It’s been a rough week on pop-culture icons. Ed McMahon died Tuesday followed by Farrah Fawcett yesterday morning and Michael Jackson the same afternoon. Each of these figures had a tremendous impact on our modern culture.
Sweet, glorious Farrah. Her name even sounds like sex.
That poster? I never owned it. But my friend Stevie Whitworth? His big brother owned it. And when he wasn’t around, Stevie and I would sneak into his room and just look at it.
Look at it!
By today’s standards it is incredibly modest, but back then? Smokin’ hot!
Most folks my age remember Farrah from her days on Charlie’s Angels. I was never a fan of Charlie’s Angels. My brother was.
My fascination – beyond the poster – was her marriage to the coolest man alive in the eyes of my nine-year-old self, Colonel Steve Austin, The Six Million Dollar Man. Okay, she was married to Lee Majors who played Steve Austin, but still! How cool is that to be married to a bionic person?!? How she could trade a nifty cyborg for Ryan O’Neal is quite beyond me.
True, O’Neal was in A Bridge Too Far (awesome movie), but he was also in that Streisand Main Event movie. Yech.
For me, Farrah was not ever an actor that grabbed me.

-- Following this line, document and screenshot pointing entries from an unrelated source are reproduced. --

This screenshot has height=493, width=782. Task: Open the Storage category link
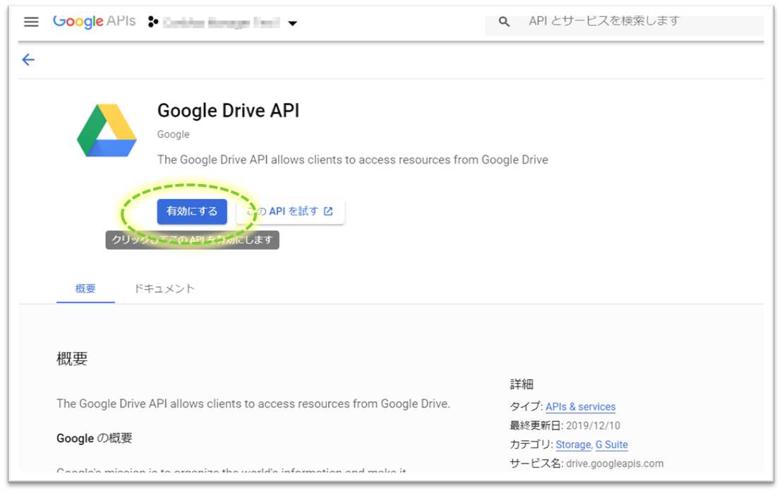572,445
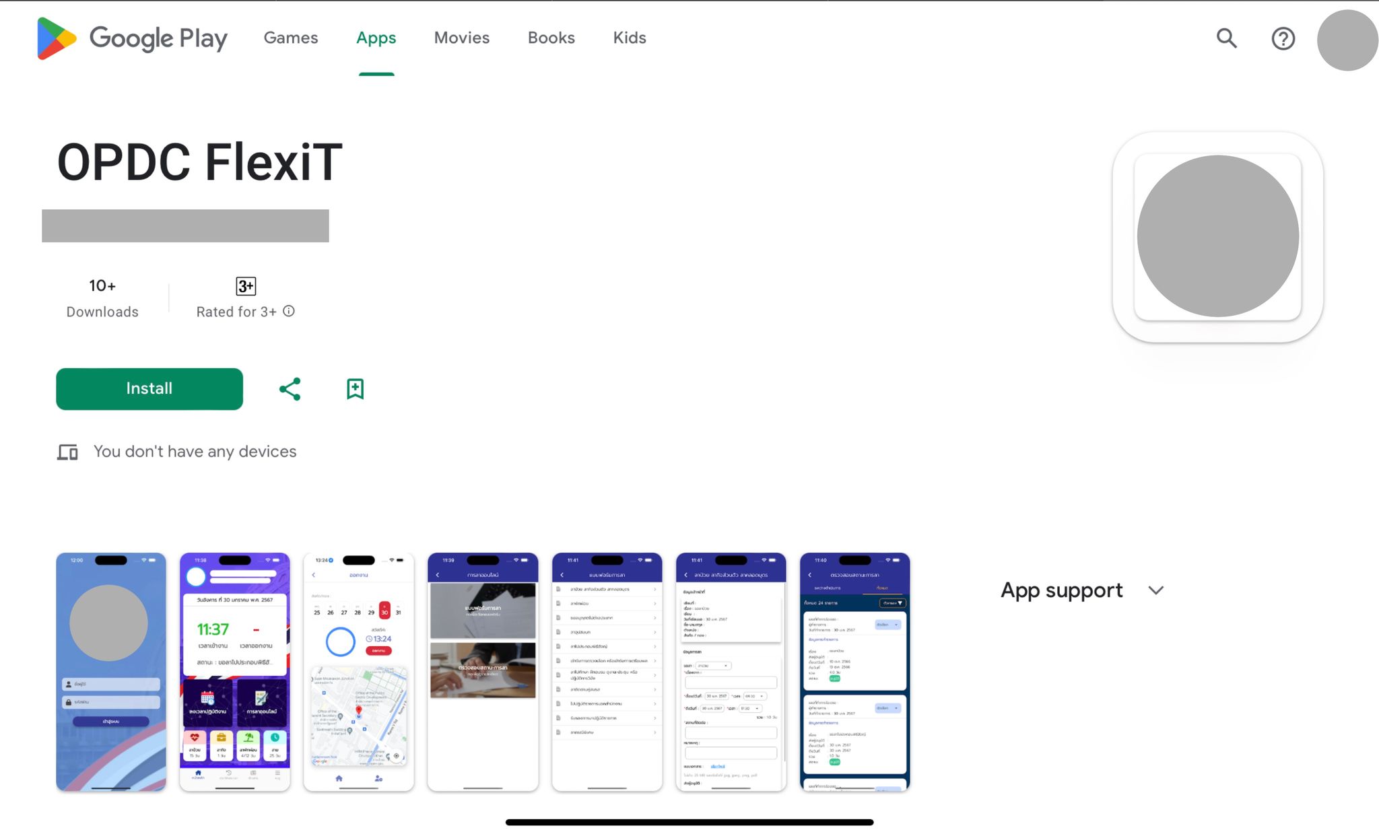Click the share icon

(290, 389)
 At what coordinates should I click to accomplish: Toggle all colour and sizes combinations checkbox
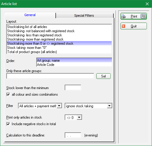tap(8, 94)
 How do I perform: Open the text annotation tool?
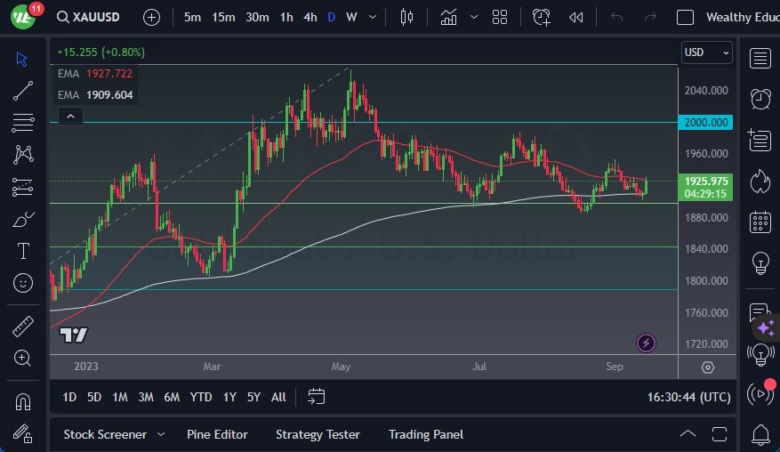coord(23,251)
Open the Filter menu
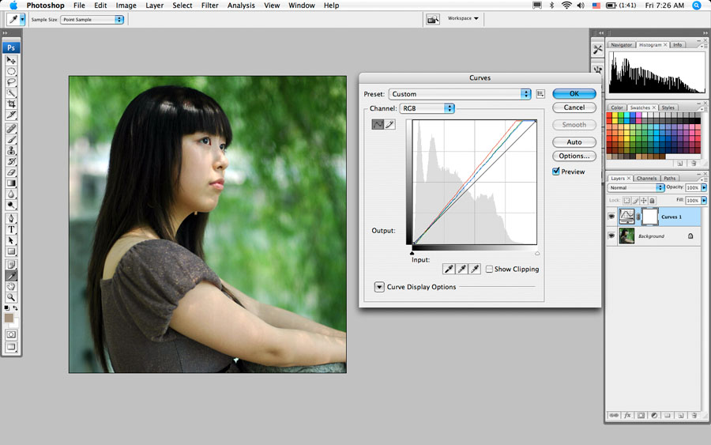711x445 pixels. pos(209,6)
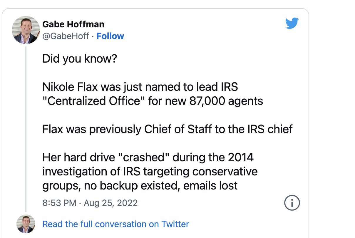Open the tweet info circle icon
Screen dimensions: 355x238
(292, 202)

I saw the Burning Bed and a handful of Charlies Angels eps. But none of those spoke to me. She was a sex object (to use the language of the 70s). I objectified the hell out of her.
As a pre-sexual boy, I knew I liked how she made me feel “down there,” I just didn’t know what it meant. I’m pretty I sure I know what it means now. The world seems less sexy without her.
Forever recognized as a side-man, Ed McMahon epitomized the role. He was a man that went to great lengths making others look good. Johnny Carson, Jerry Lewis, and Dick Clark all benefited from McMahon’s generous, supporting performance as emcee/straight man.
I have a child’s memories of his work on the Tonight Show and on the Jerry Lewis Labor Day Telethon. I remember him primarily as a pitchman.
He poured beer for Budweiser, delivered checks for Pubishers Clearinghouse, and sold insurance.
A great salesman was he.
I strongly disliked Michael Jackson from the get-go.
I suppose that’s not true. I kinda liked the Jackson 5ive cartoon. But since then? Creepy sonuvabitch.
And not in a good way.
He had that whole stranger danger vibe going on. Joe Jackson, what’d you do to your boy?
Dislike him as much as I do, there’s no denying the King of Pop’s impact on our culture. I mean, without Jacko – who would Corey Feldman dress like? At least we still have our Coreys.
Michael Jackson was 50 years old (holy crap!) and is survived by Bubbles the Chimp.
Bubbles could not be reached for comment.